▶ **Exercise prompt**
Reproduce the stretch from "- An echocardiogram" through "on your needs." in the ischemia text below, word for word.

[Document excerpt]

If you start experiencing signs of a heart attack or stroke, call 911 or go to the nearest emergency room.
If you have ischemia in one area of your body, you may also have it elsewhere. At RUSH, we offer the following diagnostic tests to pinpoint the areas where you have ischemia.
Myocardial Ischemia Tests
- A nuclear stress test, electrocardiogram (EKG) or coronary angiogram shows where blockages may restrict blood flow in your heart.
- A coronary CT scan can detect narrowing within the heart arteries.
- An echocardiogram evaluates the overall structure and function of your heart.
- A position emission tomography (PET) myocardial perfusion imaging (MPI) study determines the presence and extent of myocardial ischemia.
Peripheral Ischemia Tests
- An ankle brachial index (ABI) can show blockages in blood vessels in your legs.
Treatment for Ischemia at RUSH
If your diagnostic tests reveal blockages, your provider may refer you to RUSH’s ischemia clinic. In the clinic, cardiologists and vascular surgeons work with you to develop a treatment plan based on your needs.
Our goal with treatment is to relieve your symptoms and prevent other health complications. Left untreated, ischemia may lead to the following health problems:
- Heart failure from myocardial ischemia
- Gangrene or critical limb ischemia from peripheral ischemia
At RUSH, you’ll start by discussing your treatment options with your provider. This could include:
- Lifestyle changes that focus on exercise, diet and stress management.
- Medications to lower your blood pressure or cholesterol.
- An interventional or surgical procedure to improve your condition when lifestyle changes or medications alone do not.
Interventional and Surgical Procedures
Your RUSH provider may recommend a procedure to restore blood flow. RUSH specialists are skilled at treating even the most complex conditions, no matter where your ischemia exists:
- Myocardial ischemia: Interventional cardiologists perform minimally invasive procedures to open your blood vessels and improve blood flow. For severe blockages, heart surgeons can perform open heart surgery to remove or bypass the damaged parts of your artery.
- Peripheral ischemia: Interventional cardiologists and interventional radiologists can perform minimally invasive procedures to open your blood vessels and improve blood flow. Vascular surgeons can remove or bypass the damaged parts of your artery.

[/Document excerpt]
[Stored data]

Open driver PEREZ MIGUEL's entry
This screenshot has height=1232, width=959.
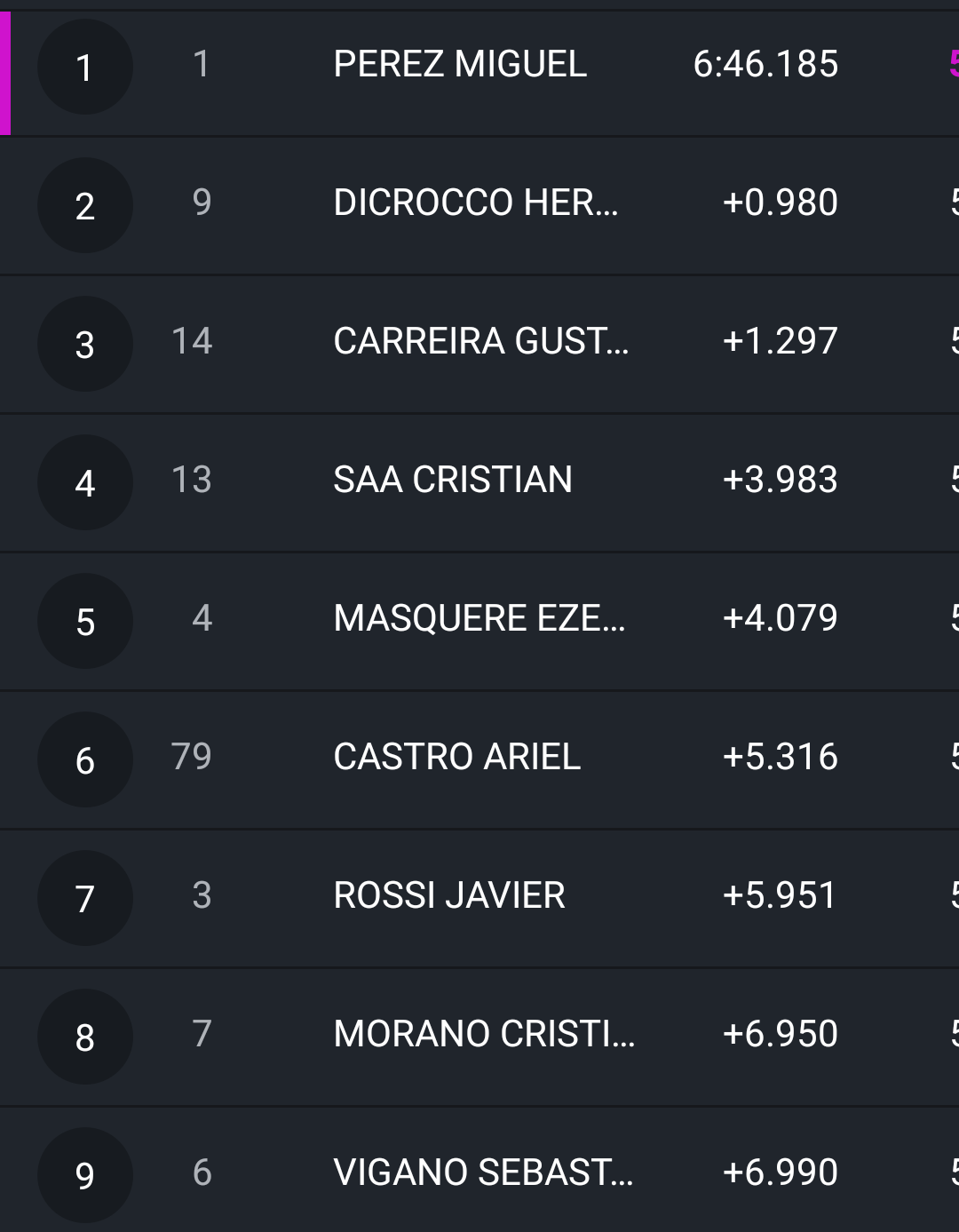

[/Stored data]

▶ **Solution to the problem**
- An echocardiogram evaluates the overall structure and function of your heart.
- A position emission tomography (PET) myocardial perfusion imaging (MPI) study determines the presence and extent of myocardial ischemia.
Peripheral Ischemia Tests
- An ankle brachial index (ABI) can show blockages in blood vessels in your legs.
Treatment for Ischemia at RUSH
If your diagnostic tests reveal blockages, your provider may refer you to RUSH’s ischemia clinic. In the clinic, cardiologists and vascular surgeons work with you to develop a treatment plan based on your needs.